When the bias current I₂ is needed by the low voltage domain circuit 160, the switch 165 is turned on; otherwise, when the bias current 12 is not needed by the low voltage domain circuit 160, the switch 165 is turned off. Generally, the switch 165 can be implemented with a low voltage transistor (i.e., a transistor that is a low voltage device). Since the low voltage domain circuit 160 is not directly connected to the high voltage domain current generation circuit 120, the devices in the low voltage domain circuit 160 never operate under an intolerably high voltage level, and therefore will not crash and will be permanently damaged. As a result, the reliability of the whole IC becomes higher. Moreover, because the switch 165 is not directly connected to the high voltage domain current generation circuit 120, the voltage drop across the switch 165 is not overly high no matter the switch 165 is turned on or off, and therefore the likelihood of damaging the switch is greatly reduced. Additionally, since the voltage drop across the switch 165 is not overly high, no leakage current results when the switch 165 is turned off. Because the high voltage domain current generation circuit 120 shows sufficient driving ability, by using the high voltage domain current generation circuit 120 to generate the initial first current I₁ and then using the current converting circuit 140 to generate, according to the first current I₁, the bias current I₂ required by the low voltage domain circuit 160, it is guaranteed that the low voltage domain circuit 160 can successfully escape the meta-stable point, and a dead lock situation can be avoided.

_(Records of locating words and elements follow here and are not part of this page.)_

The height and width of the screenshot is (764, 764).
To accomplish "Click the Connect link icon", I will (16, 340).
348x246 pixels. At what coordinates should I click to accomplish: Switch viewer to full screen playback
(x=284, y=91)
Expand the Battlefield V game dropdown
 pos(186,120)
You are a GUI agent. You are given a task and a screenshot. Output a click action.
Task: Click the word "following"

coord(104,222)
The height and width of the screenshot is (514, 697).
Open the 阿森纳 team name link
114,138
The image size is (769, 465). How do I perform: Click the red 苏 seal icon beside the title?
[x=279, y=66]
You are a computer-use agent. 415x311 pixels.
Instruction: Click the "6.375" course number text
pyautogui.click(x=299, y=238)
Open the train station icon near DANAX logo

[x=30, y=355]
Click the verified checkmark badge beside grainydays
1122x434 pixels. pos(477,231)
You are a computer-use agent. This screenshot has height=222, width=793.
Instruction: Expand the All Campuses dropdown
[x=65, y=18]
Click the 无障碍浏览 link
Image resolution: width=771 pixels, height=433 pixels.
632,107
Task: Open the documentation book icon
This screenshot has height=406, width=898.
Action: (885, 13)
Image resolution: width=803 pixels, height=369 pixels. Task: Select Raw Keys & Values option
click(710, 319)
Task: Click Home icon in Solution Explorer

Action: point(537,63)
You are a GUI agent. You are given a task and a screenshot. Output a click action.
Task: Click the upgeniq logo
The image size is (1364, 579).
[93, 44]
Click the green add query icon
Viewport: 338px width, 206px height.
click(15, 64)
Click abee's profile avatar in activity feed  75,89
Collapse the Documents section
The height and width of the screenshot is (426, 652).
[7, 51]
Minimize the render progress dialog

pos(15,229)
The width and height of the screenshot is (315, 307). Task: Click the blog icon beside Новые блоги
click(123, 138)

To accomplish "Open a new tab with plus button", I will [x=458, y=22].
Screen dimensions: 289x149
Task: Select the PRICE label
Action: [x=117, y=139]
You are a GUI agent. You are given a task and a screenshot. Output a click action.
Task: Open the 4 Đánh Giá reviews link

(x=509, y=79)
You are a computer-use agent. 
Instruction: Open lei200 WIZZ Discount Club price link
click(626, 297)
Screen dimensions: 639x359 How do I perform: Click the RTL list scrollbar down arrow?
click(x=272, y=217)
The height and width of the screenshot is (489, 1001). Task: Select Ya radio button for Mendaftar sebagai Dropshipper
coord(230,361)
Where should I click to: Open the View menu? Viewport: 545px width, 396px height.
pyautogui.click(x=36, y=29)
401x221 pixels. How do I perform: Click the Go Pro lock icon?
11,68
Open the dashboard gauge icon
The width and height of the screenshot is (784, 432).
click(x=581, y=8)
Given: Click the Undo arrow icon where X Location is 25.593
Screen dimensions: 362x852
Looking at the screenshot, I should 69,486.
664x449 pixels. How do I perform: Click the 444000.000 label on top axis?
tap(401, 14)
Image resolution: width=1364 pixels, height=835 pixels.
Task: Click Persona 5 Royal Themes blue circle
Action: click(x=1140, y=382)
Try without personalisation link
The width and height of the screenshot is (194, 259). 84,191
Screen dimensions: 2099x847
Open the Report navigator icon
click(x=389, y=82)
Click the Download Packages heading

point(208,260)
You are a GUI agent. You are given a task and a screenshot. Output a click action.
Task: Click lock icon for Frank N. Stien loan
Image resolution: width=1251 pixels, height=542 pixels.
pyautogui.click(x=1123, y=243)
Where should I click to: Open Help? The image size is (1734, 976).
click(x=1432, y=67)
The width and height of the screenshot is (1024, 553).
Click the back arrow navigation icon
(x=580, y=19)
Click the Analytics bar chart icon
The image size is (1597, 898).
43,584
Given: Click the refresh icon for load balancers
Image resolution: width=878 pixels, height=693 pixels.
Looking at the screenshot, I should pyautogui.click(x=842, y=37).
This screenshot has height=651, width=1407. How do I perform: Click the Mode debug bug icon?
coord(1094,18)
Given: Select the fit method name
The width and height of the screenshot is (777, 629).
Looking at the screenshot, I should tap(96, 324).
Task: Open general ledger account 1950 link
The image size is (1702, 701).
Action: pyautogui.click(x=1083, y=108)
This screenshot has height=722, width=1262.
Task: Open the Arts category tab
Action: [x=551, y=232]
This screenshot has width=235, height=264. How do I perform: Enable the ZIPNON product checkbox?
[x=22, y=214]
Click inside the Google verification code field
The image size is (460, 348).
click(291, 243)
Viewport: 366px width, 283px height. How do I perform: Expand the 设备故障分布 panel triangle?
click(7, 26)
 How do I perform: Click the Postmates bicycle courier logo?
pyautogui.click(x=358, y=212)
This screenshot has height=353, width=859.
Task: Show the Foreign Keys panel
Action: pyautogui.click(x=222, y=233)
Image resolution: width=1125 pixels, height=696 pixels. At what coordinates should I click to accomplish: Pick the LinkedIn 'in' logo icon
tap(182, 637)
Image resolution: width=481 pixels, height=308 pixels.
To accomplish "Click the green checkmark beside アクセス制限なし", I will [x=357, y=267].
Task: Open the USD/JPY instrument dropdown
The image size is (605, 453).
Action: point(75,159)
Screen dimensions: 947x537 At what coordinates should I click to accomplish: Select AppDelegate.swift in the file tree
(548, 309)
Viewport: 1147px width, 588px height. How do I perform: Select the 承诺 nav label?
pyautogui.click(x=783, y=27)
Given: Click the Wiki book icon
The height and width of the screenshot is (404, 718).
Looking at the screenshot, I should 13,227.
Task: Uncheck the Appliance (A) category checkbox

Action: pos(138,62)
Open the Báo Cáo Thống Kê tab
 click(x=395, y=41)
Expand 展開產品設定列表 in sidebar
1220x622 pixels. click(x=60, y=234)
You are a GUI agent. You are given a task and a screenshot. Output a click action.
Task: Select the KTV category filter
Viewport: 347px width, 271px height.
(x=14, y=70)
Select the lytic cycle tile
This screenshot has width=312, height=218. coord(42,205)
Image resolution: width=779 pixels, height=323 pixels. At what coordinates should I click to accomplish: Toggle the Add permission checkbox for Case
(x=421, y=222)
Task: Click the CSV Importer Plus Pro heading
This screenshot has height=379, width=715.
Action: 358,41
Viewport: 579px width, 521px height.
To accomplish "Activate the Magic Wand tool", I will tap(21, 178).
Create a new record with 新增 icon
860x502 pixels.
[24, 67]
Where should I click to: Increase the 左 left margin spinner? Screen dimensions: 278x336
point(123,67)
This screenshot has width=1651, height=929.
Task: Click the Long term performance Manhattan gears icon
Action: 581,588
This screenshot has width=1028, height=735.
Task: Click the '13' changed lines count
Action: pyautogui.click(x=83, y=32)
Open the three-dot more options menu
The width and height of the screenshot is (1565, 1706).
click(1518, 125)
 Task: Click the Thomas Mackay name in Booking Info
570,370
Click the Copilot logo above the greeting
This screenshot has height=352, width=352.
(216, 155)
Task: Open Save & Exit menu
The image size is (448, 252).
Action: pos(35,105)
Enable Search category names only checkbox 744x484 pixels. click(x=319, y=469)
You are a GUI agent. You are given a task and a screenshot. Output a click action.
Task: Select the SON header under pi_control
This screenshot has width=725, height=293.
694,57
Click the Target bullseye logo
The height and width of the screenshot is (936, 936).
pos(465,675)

It should be noted that, in the above embodiments, the current mirror in the current converting circuit 140 is formed with the transistors T₅, T₆ being implemented with low voltage devices having thinner oxide layer. However, this is not meant to be limiting. In another embodiment, the transistors T₅, T₆ can be implemented with high voltage devices having thicker oxide layer. However, when using low voltage devices to implement the transistors T₅, T₆, they will operate in a low voltage domain; that is, the transistors T₅, T₆ are to be powered by the second supply voltage V_L having a lower voltage level. Furthermore, although the action of breaking the second current I₂, or effectively the power supply effectuated by it, away from the low voltage domain circuit 160 is achieved by introducing the switch 165 between the drain of the transistor T₆ and the drain of the transistor T₇ in the above-mentioned embodiment, the present invention is not limited thereto. Adopting other switching mechanism at the same or other portion of the circuitry may also achieve the same goal. For example, in one embodiment a switch can be inserted between the drain and the gate of the transistor T₇, substituting the adoption of the switch 165, which switch, when turned off, effectively disables the power supply to the low voltage domain circuit 160 by nullifying the current mirror effect between the transistor T₇ and the transistor T₈.

Those skilled in the art will readily observe that numerous modifications and alterations of the device and method may be made while retaining the teachings of the invention. Accordingly, the above disclosure should be construed as limited only by the metes and bounds of the appended claims.